How exciting! We bought a 1785 farmhouse and proceeded to make the necessary changes, slowly but surely. Then we were ready for what we loved most….people…..our guests! We greeted hundreds of guests from all over the world for the next nine years, and everyone who walked through our door was treated with love and respect. It was a joyful time for us.
We continued breeding our beloved Labrador Retrievers and made hundreds of families happy. We had pigs, horses, and goats, sheep and even a baby steer! There was always an ongoing project at “This Old Farm.”
And then, after nine years, our lives were changed forever when my dear Skip was diagnosed with Early Onset Alzheimer’s Disease. In his usual good spirit, he declared that I should not worry, as we would go to BU Medical to take part in the many studies for AD offered there. Surely we could “fight” this disease with no cure! So our next four years began fighting what I call “The Monster Alzheimer”.
We continued to operate the Bed and Breakfast full time, as he was no longer able to work, and I had to leave my other career in real estate as it was not safe to have him home alone.
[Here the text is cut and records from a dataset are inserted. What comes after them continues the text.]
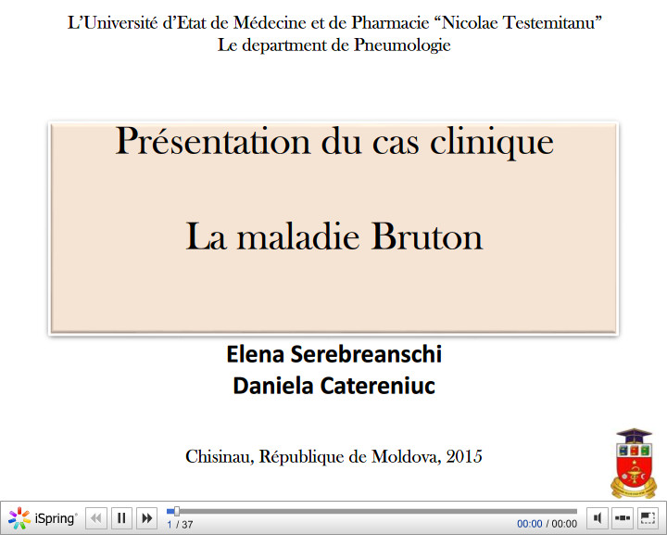Select the 'La maladie Bruton' subtitle

point(334,236)
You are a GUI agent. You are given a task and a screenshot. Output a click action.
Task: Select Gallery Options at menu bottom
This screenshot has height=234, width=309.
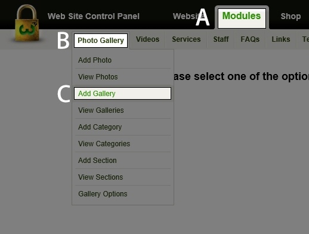(x=123, y=194)
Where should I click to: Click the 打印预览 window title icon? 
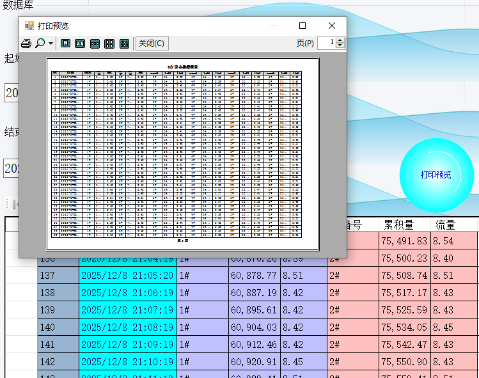(29, 26)
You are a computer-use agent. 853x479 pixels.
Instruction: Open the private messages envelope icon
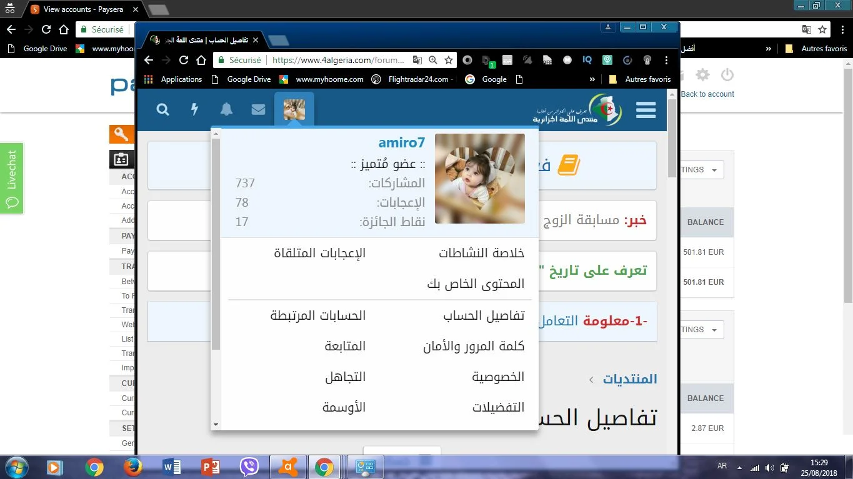(x=258, y=110)
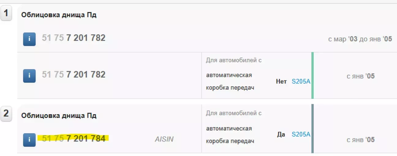This screenshot has height=156, width=397.
Task: Click the 'Нет' option value
Action: point(281,82)
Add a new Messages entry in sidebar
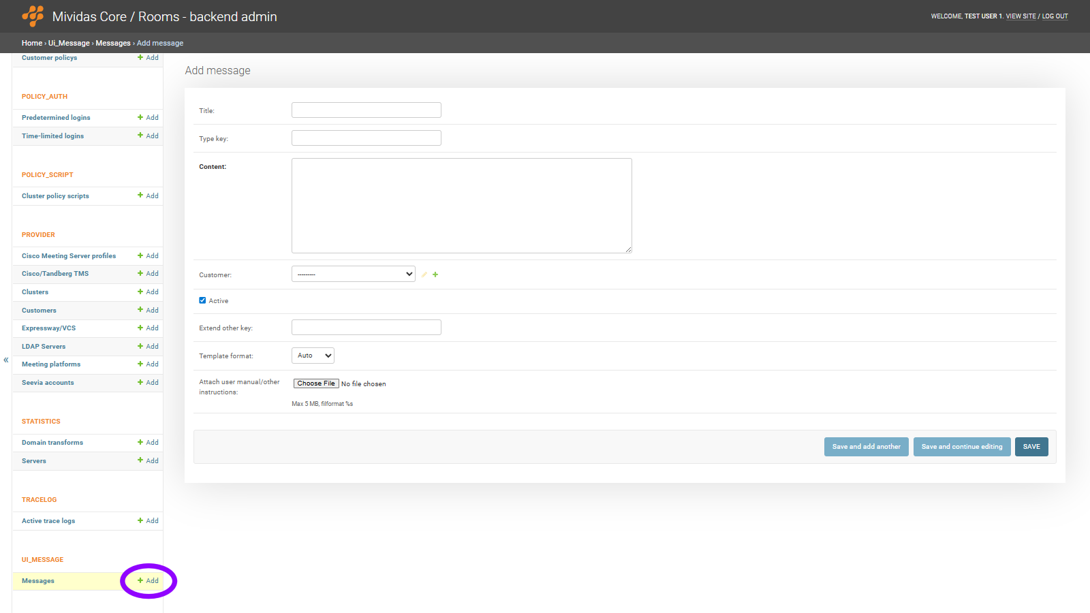The image size is (1090, 613). click(149, 581)
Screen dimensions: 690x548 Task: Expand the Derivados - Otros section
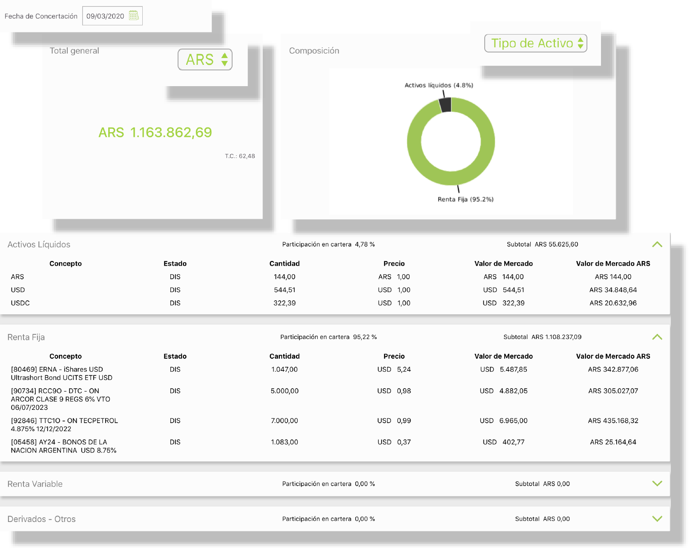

In the beginning, he would tell the guests with his great sense of humor, which “someone by the name of Alzheimer had called on him,” so if they had any questions, “please speak to my wife”! As the weeks and months went by, he was no longer able to remember the history of this great old house that he so loved to tell everyone about. Eventually he could only smile sweetly and say hello to the guests he had loved so much over the years. I would always let the new guests know that he had Early Onset Alzheimer’s Disease and therefore, some things he might say may seem strange. We were very lucky to be blessed with kind guests that understood. It was my choice to keep him in his own home during the course of this disease. I did it for many reasons. One was because I could. I had a facility where we had our own private quarters and we could lock doors so he was unable to wander. He also remained his sweet, kind self and never became violent. We also had the support of three loving children and wonderful friends.
That being said, the one problem remains and that is the CAREGIVER. Often it feels like there is nothing anyone can do to help the caregiver. There is no place for the caregiver to turn and have someone care for them! Research has found that Alzheimer’s / Dementia caregivers often suffer from depression and stress related illness. They are in need of support, relaxation and stress reduction. This is what any caregiver can experience. It is not isolated to just caregivers for AD, but to caregivers for cancer patients, autistic children, and the list goes on.
We offer onsite services, massage therapy, Reiki, yoga instruction and classes, a grief counselor and support groups. You may indulge in any of these services or you may simply “chill.” Read a book, take a nap, in the summer go to one of our lovely “swimming holes,” pick some blueberries in our field and in the winter grab a pair of snowshoes and take a “walk” in the woods. Find the time for your own personal peace and tranquility, you deserve it! Therefore, my new endeavor was born! I will continue to lecture, educate and be an advocate for caregivers and particularly Alzheimer’s. My husband and I always had a passion for helping others and bringing them comfort. This will now continue as it is a way I can always remain connected to the man I was married to for 43 years.
Meg Curtis - Support Group Facilitator - CDP
In the winter of 2013, I received a call from a woman I call “my guardian angel.” She was a complete stranger, but a caregiver in desperate need of a break. She felt like she was totally out of control. She arrived the next day on my doorstep. Weary and exhausted, she went to bed and slept. She woke up and we had a cup of tea and a very long conversation. It was called “support” and understanding. After several days of complete rest, banana bread, a great breakfast every day, and many cups of tea by the fire and long conversations, she returned home, ready to face the task ahead, as caregiver. Because of the caregiver, Julie, a brain storm began, and the Stonewall Farm Caregivers Respite Retreat was born.